Article written by members of the Buckinghamshire Federation of Women's Institutes for the publication "The Buckinghamshire Village Book" (1987) and reproduced here with their permission

Description

Description of Stoke Hammond, from J.J. Sheahan, 1861.

The parish of Stoke Hammond, or Hamond, lies at the southern extremity of the hundred of Newport, between Great Brickhill and Newton Longville. Its area is 1,470 acres, according to the Census Report, but 1,523 by local estimation. The present population is 401; rateable value, £2,966. The river Ousel, the Grand Junction Canal, and the London and North-Western Railway, passed through the parish. The soil is gravel and clay. The village is scattered, and lies 3 miles S. from Fenny Stratford. Pillow lace is made here.

The Manor House (Stoke House) is an old building in a pleasant situation, and in the occupation of Bernard Thomas Fountaine, Esq.
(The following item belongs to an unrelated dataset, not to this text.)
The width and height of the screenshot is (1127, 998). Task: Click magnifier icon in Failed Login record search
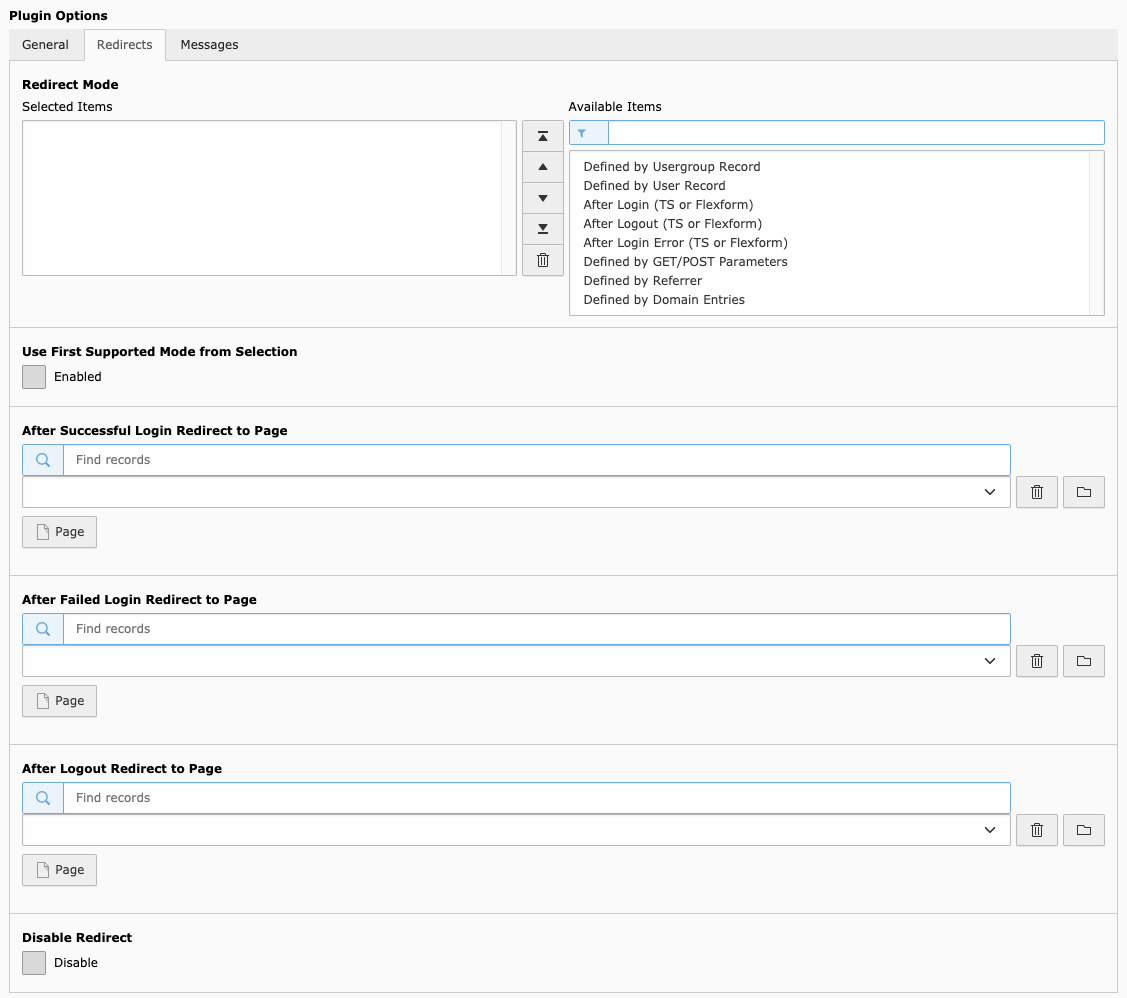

Stoke Lodge, the handsome residence of Bernard Fountaine, Esq., was built by the late B. Fountaine, Esq.

The Rectory is rated in the Liber Regis at £19 9s. 4.5d., and now worth about £300 a year. The tithes have been commuted for about 310 acres of glebe land. The advowson belonged to the Priory of Bradwell, but in the reign of King Henry III, it was transferred to the Bishop of the Doicse – then Bishop of Lincoln. The patronage is now vested in the Bishop of Oxford, and the Rector is the Rev. Theodore Bouwens.

The Rectory House is an ancient gable-ended but commodious residence, situated near the church. The National School, built by subscription, in 1844, is attended by about 50 children.

The Baptists and Wesleyan Methodists have each a chapel here.

Education

Stoke Hammond Parish (Pop. 323)

One Sunday School (commenced 1821), supported by subscription, in which 25 males and 17 females receive instruction.

ABSTRACT OF EDUCATION RETURNS, 1833.